Frise chronologique
1852
Fondation de la tuilerie
Fondation de la tuilerie
1852 (≈ 1852)
Création du site artisanal à Marcilly-en-Villette.
Années 1920
Modernisation partielle
Modernisation partielle
Années 1920 (≈ 1920)
Adaptation pour les éléments creux.
Années 1960
Fermeture définitive
Fermeture définitive
Années 1960 (≈ 1960)
Fin de l’activité et abandon.
26 juillet 1999
Classement Monument Historique
Classement Monument Historique
26 juillet 1999 (≈ 1999)
Protection du four et des séchoirs.
Aujourd'hui
Aujourd'hui
Aujourd'hui
Aujourd'hui (≈ 2025)
Position de référence.
Patrimoine classé
Le four vertical, les deux halles de séchage (cad. AL 235) : inscription par arrêté du 26 juillet 1999
Personnages clés
| Information non disponible - Aucun personnage cité |
Le texte source ne mentionne aucun acteur spécifique. |
Origine et histoire
La tuilerie de Pont-Long, située à Marcilly-en-Villette dans le Loiret, a été fondée en 1852 et a fonctionné jusqu’aux années 1960. Ce site artisanal illustre les techniques de production traditionnelles, avec un four vertical à cheminée tronconique et une chambre de cuisson quadrangulaire en bois. Deux séchoirs de périodes distinctes complètent l’ensemble, dont le plus ancien conserve des parois en briques à claire-voie et une toiture en tuiles disposées selon la méthode par tiers. La tuilerie, bien que non entretenue depuis sa fermeture, a vu ses éléments majeurs (four et séchoirs) classés Monument Historique en 1999.

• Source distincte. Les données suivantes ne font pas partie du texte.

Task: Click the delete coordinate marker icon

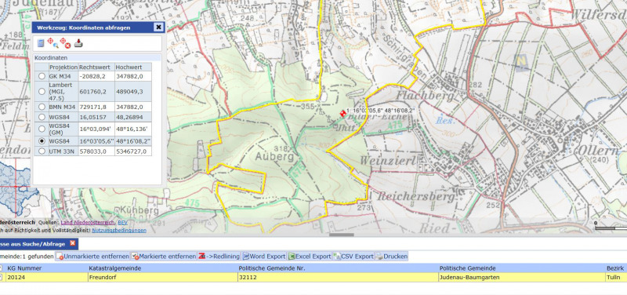Action: click(65, 43)
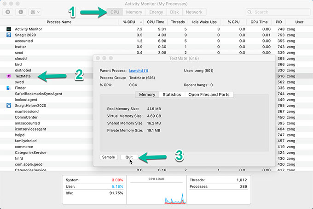Click the SnagitHelper2020 process icon
This screenshot has height=209, width=313.
tap(9, 105)
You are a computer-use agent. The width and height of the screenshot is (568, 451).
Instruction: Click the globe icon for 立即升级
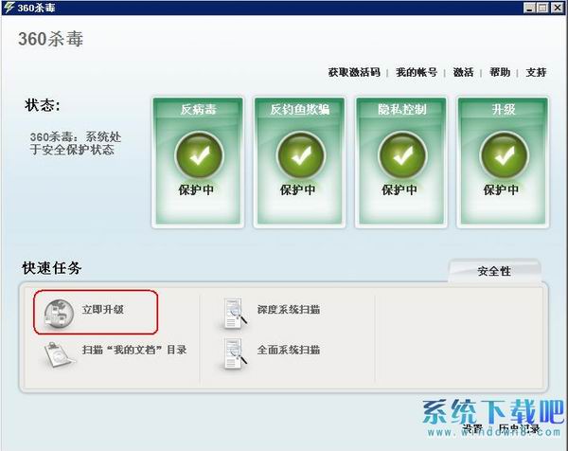tap(59, 314)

La production s’est adaptée aux évolutions techniques, notamment dans les années 1920, avec des modifications pour fabriquer des éléments creux. Le site, de taille modeste, comprenait aussi une maison de tuilier isolée, typique des unités rurales de l’époque. Le four, encore en bon état, témoigne de la robustesse des installations. L’ensemble reflète l’activité économique locale liée à la construction, dans une région où l’artisanat de la terre cuite jouait un rôle clé pour les habitats et les infrastructures.
La tuilerie de Pont-Long s’inscrit dans le patrimoine industriel du Centre-Val de Loire, où les petites unités de production comme celle-ci ont contribué à l’urbanisation et à l’agriculture du XIXe siècle. Son abandon progressif après les années 1960 coïncide avec la mécanisation croissante de l’industrie et le déclin des méthodes artisanales. Aujourd’hui, le site offre un exemple rare de tuilerie semi-rurale préservée, avec des caractéristiques architecturales et techniques représentatives de son époque.